According to Dr. Michael Teitell, of the Eli and Edythe Broad Center of Regenerative Medicine and Stem Cell Research, and associate professor of pathology and laboratory medicine and a researcher at UCLA's Jonsson Comprehensive Cancer Center, "Basically, this study shows that the genetic makeup of individual human embryonic stem cell lines is unique in the numbers of copies of certain genes that may control traits and things like disease susceptibility. So in choosing stem cell lines to use for therapeutic applications, you want to know about these differences so you don't pick a line likely to cause problems for a patient receiving those cells. In studying embryonic stem cell lines in the future, if we find differences in regions of the genome that we know are associated with certain undesirable traits or diseases, we would choose against using such stem cells, provided safer alternative lines are available."

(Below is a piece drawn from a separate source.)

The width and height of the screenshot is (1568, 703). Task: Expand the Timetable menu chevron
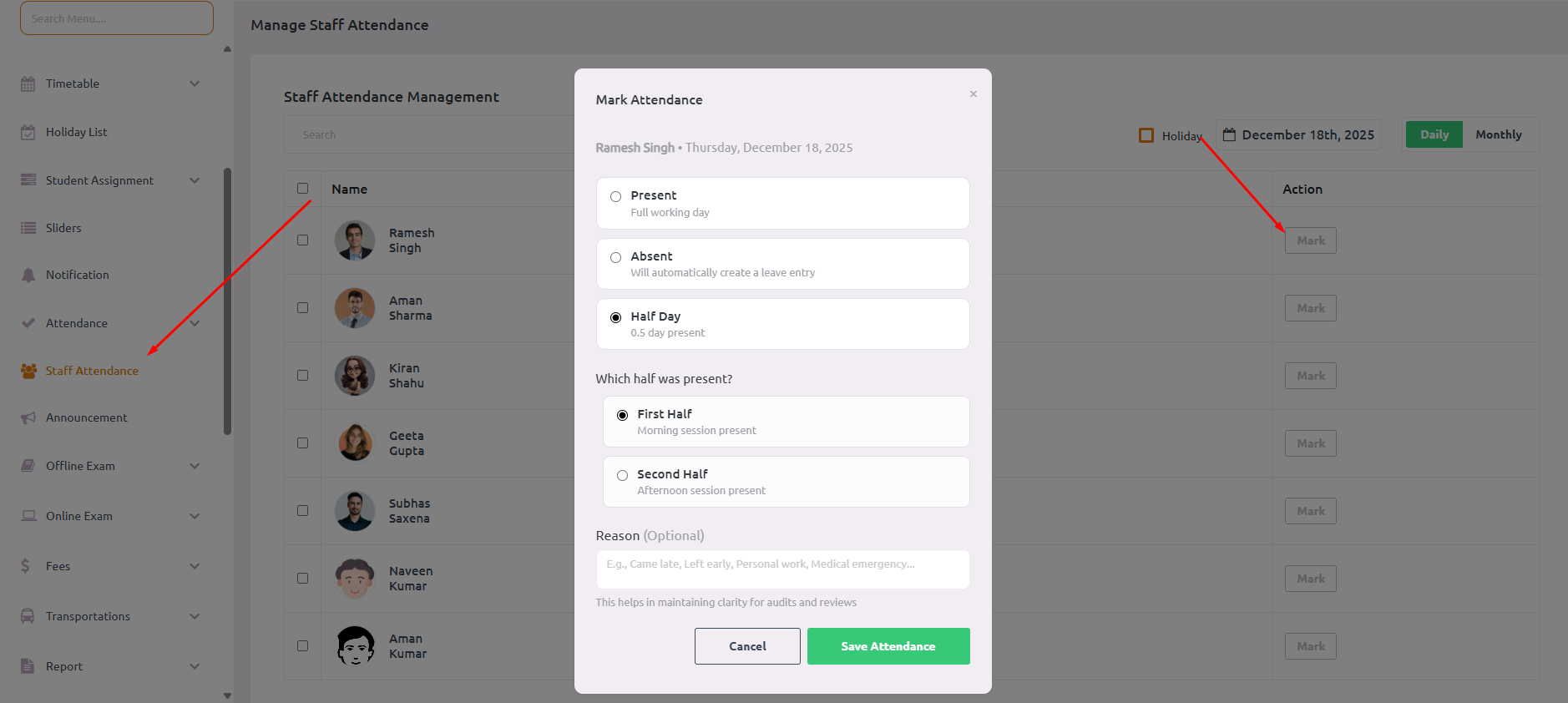(x=195, y=83)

Many studies throughout the world are currently underway in order to identify the specific genetic "signatures" of various diseases, which, once identified, would then be used to screen for such diseases in existing stem cell lines, before such stem cells would be developed for therapeutic purposes.
Typically, embryonic stem cells have proven to be highly problematic, with genetic mutation being one of the most common problems to plague embryonic stem cells. For this reason, embryonic stem cells have never advanced beyond the laboratory stage, unlike adult stem cells, which are characteristically free of such problems and which are already in clinical use. While the genetic screening of diseases in embryonic stem cells represents an important step in limiting the therapeutic use of such potentially dangerous stem cells, many scientists question whether or not it would be possible at all for embryonic stem cells to pass a thorough and rigorous safety evaluation.